• **WORKING DATA**
BEGIN

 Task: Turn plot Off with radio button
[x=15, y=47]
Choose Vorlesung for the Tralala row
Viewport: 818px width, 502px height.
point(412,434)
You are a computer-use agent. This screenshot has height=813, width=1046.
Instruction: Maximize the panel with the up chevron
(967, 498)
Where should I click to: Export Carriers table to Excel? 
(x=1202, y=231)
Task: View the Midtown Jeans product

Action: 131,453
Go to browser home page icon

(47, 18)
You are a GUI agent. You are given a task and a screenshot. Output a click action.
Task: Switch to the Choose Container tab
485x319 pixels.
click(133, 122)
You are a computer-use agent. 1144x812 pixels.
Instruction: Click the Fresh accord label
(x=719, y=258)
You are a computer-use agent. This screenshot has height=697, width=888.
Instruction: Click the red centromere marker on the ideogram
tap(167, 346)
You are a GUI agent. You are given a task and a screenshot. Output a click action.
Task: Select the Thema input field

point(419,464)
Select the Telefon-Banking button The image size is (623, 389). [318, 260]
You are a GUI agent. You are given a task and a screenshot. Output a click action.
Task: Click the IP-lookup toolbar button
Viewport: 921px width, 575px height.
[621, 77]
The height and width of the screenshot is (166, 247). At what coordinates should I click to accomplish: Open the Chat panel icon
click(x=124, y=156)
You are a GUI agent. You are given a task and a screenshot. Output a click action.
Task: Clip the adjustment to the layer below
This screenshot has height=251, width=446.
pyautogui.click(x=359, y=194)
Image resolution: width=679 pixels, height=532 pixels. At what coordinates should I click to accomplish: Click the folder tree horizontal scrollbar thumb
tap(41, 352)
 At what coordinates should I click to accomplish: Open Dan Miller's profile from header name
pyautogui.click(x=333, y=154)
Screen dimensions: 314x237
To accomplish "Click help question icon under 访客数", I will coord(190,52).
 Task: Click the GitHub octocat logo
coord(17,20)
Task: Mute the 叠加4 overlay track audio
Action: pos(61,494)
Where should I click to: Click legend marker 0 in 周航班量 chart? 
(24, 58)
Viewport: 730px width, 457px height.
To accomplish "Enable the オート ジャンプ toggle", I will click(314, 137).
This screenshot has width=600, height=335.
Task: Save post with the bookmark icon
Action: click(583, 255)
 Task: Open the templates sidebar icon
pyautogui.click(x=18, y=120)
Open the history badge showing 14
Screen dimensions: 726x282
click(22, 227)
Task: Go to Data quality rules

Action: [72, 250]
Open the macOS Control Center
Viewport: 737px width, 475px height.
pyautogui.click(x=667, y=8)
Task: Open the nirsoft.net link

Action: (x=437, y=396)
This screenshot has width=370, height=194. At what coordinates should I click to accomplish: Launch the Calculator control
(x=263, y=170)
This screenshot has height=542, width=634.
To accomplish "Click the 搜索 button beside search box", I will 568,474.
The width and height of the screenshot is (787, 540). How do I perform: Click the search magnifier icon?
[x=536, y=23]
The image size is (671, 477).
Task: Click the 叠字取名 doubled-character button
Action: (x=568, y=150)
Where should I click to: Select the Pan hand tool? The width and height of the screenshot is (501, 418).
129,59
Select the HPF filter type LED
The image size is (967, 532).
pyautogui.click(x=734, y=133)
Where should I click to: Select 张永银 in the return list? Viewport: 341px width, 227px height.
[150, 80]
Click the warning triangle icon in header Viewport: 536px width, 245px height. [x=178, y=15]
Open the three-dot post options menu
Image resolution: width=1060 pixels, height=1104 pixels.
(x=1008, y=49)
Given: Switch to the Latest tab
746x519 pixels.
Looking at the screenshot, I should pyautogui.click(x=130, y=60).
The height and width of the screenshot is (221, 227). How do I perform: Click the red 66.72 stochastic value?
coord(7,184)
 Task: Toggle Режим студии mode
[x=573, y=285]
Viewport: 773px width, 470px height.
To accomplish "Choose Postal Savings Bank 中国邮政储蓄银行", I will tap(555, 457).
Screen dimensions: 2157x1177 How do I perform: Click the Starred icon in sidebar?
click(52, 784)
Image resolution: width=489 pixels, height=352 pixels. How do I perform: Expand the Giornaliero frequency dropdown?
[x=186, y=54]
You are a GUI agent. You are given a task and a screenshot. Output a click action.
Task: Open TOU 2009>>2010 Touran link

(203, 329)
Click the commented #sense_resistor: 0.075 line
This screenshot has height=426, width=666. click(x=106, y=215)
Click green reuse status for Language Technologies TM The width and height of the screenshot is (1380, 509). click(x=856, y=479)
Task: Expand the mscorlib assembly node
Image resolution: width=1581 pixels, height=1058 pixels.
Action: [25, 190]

END

• **WORK ITEM**
Check every line in the entries for the word "computer". State how many have it, with no other text.

• **SOLUTION FOR THIS EXERCISE**
3